### SELECTED EXCERPT

++++++++++

FDA Releases Final Microneedling Guidance Document

Posted By Mike Meyer, Friday, November 13, 2020

microneedling treatment

By Patrick O'Brien, JD, Legal Coordinator, American Med Spa Association

After three years of development, the U.S. Food and Drug Administration (FDA) has finally released its final guidance on microneedling devices; you can read it at the FDA's website. While these types of guidance documents are primarily of interest to manufacturers to aid in registering and developing their devices, they are still useful for the end user, since they help to guide what is permissible in marketing these devices. It should be noted that this guidance applies only to pure microneedling devices and does not include any combination device, so only multi-needle devices are counted—not radiofrequency or ultrasonic microneedling, and not devices meant to inject, acupuncture needles or tattoo machines. In that regard, this guidance may be of limited use, since the market has largely moved towards combined modality devices.

Microneedling devices meant for aesthetic use are classified as Class II devices. This determination is based on both the mechanical design of the device and the claimed benefits. It is possible for needle-based products to not be considered devices under the FDA rules and, thus, not need to be registered. In the FDA's formulation, if the product is meant to penetrate to the living layers of skin and treat wrinkles, scar tissue or stimulate collagen, it will be considered a device. However, if the product does not affect the living tissue at all and instead is intended to facilitate exfoliation or give skin a smoother, more luminous look, it may not be counted as a device. For these reasons, the FDA will look at both the physical properties of the device and the claimed or intended effects of the device.

While microdermabrasion machines are considered Class I devices, a microneedling device that is both incapable of penetrating the skin and marketed as only for exfoliation may not be considered a device at all. But, of course, if the product doesn't have any of the benefits of microneedling treatments, is it really appropriate to advertise it as microneedling?

The guidance concludes with a list of steps and considerations manufacturers should take when registering new microneedling devices, including conducting clinical studies to provide data and evidence for the intended benefits of the treatments and gathering safety and effectiveness data. These studies ultimately support the uses and advertising claims under which the devices can be marketed and limit the acceptable claims that the end users, medical spas and providers can make about the treatments.

While this is the "final" guidance on this topic, the FDA does still accept comments and feedback for possible future changes. Comments may be submitted electronically to the Federal eRulemaking Portal, located here, or in writing to:

Dockets Management Staff (HFA-305)
Food and Drug Administration
5630 Fishers Lane, Rm. 1061
Rockville, MD 20852

All submissions must include the title and Docket No. FDA-2017-D-4792 for "Regulatory Considerations for Microneedling Products."

++++++++++

### PROVIDED DATA
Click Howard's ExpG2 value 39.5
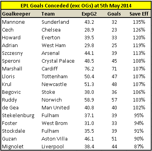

++++++++++

### TASK SET
a) According to the microneedling guidance article, which device class are microneedling devices meant for aesthetic use assigned to?
b) Reproduce the microneedling guidance article from "After three years" to "combined modality devices.".
The lines come from a separate source unrelated to the article.

### ANSWERS FOR THIS EXERCISE
a) Class II

b)
After three years of development, the U.S. Food and Drug Administration (FDA) has finally released its final guidance on microneedling devices; you can read it at the FDA's website. While these types of guidance documents are primarily of interest to manufacturers to aid in registering and developing their devices, they are still useful for the end user, since they help to guide what is permissible in marketing these devices. It should be noted that this guidance applies only to pure microneedling devices and does not include any combination device, so only multi-needle devices are counted—not radiofrequency or ultrasonic microneedling, and not devices meant to inject, acupuncture needles or tattoo machines. In that regard, this guidance may be of limited use, since the market has largely moved towards combined modality devices.